The Dilbert TV series offered conflicting views of Asok's athletic abilities. In the episode "The Company Picnic" Asok is shown to be unable to throw a baseball with either hand. In the episode "The Security Guard", Wally calls Asok "a woman", citing the fact he has little upper body strength (it is also mentioned that he once needed assistance to lift a computer monitor). However, Asok is also shown demonstrating impressive athletic feats as well. In the episode "The Shroud of Wally", Asok is able to hurl a briefcase several dozen yards high through the open window of a rocket and sprint away from it in only seconds to escape being engulfed in flames. Asok has also claimed to have killed a coyote with only his keys, although he later concedes that it "might have been a potato".

==Death and reincarnation==
Scott Adams stated in a late October 2007 interview that one of the regular characters was to die soon. On December 7, 2007 the Pointy-Haired Boss announced that Asok died while on a test of a moon shuttle prototype. (Co-piloted by The Grim Reaper, the only person willing to work for free) Asok had planned to reincarnate into his clone; unfortunately Carol had reused the jar containing his DNA as a candy jar. On Saturday, December 8, Asok was reincarnated into a part human, part Snickers bar - the result of Asok's DNA being mixed in with candy. On Monday, December 10, Asok's clone was informed by Dilbert that Asok had been killed, and that he had been reincarnated into a half man, half snack. Asok used his advanced shape shifting and guided reincarnation skills (learned at the Indian Institute of Technology) to change his form into that of a regular, peanut and chocolate-free, intern. It appears that Asok has been returned to normal as far as the Dilbert strip is concerned. In fact, the January 16, 2008 episode saw Asok tell the Boss that he was going to send his report to the Board of Directors, but the Boss said that he couldn't speak to the Board because he was an intern.

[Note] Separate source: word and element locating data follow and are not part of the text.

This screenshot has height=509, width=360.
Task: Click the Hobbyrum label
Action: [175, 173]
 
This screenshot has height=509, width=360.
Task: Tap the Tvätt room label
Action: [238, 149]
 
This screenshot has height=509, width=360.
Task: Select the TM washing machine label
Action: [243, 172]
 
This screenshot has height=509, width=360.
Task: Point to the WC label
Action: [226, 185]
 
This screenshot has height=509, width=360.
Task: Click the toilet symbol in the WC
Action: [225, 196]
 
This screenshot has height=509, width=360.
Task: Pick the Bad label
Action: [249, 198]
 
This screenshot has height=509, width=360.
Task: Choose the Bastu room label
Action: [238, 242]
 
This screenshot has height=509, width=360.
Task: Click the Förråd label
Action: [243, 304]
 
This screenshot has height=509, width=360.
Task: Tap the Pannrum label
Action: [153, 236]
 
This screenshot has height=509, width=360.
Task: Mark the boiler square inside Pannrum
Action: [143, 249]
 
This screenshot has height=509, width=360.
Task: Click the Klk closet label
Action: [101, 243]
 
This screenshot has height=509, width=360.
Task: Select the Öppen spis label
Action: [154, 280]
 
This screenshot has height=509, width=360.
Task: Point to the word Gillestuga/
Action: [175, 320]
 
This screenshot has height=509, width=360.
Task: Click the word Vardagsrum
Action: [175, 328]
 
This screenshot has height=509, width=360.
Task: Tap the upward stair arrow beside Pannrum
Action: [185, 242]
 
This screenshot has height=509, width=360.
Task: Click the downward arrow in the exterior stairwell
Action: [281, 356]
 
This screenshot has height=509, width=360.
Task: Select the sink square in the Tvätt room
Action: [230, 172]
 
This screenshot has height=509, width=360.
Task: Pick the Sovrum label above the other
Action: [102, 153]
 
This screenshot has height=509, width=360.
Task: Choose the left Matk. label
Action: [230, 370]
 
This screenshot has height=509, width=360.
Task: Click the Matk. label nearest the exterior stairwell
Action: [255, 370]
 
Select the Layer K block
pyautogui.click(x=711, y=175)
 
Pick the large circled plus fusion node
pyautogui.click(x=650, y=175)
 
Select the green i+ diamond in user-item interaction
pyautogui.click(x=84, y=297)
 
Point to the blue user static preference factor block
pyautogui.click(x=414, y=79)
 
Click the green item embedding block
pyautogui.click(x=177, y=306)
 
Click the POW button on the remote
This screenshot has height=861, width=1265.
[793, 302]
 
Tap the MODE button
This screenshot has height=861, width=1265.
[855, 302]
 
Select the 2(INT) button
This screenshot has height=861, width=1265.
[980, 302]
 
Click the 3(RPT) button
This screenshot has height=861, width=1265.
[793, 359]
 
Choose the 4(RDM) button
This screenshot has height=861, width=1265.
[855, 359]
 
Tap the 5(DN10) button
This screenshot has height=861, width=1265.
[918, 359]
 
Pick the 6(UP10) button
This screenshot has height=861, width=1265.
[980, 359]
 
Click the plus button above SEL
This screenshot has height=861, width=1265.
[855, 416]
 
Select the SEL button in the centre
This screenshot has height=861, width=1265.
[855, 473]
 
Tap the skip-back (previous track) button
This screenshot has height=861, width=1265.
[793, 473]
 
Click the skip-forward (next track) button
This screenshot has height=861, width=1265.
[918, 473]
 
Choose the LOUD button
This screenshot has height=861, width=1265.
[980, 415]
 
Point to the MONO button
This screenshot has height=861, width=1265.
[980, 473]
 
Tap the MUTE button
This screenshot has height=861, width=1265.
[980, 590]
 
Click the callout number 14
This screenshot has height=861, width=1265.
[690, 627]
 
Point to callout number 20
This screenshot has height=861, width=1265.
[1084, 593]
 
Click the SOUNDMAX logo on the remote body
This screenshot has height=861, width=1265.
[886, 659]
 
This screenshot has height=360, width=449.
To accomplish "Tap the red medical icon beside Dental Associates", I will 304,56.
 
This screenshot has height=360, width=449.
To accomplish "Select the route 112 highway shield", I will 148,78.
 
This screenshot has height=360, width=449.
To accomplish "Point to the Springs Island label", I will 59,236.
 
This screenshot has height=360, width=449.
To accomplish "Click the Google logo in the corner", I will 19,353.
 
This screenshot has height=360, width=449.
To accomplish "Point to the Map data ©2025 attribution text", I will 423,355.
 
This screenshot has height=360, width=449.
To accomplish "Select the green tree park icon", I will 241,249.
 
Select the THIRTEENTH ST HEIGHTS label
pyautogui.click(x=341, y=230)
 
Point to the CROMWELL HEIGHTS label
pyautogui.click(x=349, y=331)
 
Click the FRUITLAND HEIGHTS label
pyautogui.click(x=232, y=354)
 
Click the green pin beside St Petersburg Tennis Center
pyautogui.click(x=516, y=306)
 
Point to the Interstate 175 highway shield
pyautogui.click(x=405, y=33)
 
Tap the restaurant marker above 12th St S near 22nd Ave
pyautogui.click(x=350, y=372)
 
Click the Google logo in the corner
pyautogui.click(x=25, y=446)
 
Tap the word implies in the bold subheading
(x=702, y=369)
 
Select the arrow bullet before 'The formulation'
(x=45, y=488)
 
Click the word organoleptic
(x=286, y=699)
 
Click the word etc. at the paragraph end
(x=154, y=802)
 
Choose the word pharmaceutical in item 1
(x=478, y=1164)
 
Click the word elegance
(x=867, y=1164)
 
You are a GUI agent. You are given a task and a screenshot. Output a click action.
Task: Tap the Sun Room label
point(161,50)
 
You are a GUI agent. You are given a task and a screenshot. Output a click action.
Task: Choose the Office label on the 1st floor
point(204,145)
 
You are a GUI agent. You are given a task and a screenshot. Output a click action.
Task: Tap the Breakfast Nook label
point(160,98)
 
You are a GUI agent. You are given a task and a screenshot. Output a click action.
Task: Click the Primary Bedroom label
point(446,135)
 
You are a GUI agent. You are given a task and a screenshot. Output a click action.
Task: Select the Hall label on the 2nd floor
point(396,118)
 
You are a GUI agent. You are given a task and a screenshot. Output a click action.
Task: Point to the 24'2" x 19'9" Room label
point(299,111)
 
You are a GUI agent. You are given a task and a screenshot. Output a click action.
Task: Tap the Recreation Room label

On September 16, 2010, Asok indicated that he had written a book based entirely on the dumb things that the pointy-haired boss has said. Asok claims that this was legal because "under the law" only intellectual property is protected.

On October 29, 2010, the pointy-haired boss promoted Asok from intern to "limbo", the state "between the living and the damned".

==Sexual orientation==
On February 7, 2014, Dogbert declared that Asok was gay, in protest of an Indian Supreme Court decision upholding a British era law that indulging in homosexual activity is a crime. Dogbert then concluded with, "Okay, we're done here," to which Asok replied, "Good, because I have a lot of gay stuff to do."

Earlier, on September 28, 2013, the marketing department was replaced with an evil genius who proposed using optogenetic technology to neurally rewire customers' preferences. A demonstration intended to make Asok "like gray" instead caused him to "like to be gay."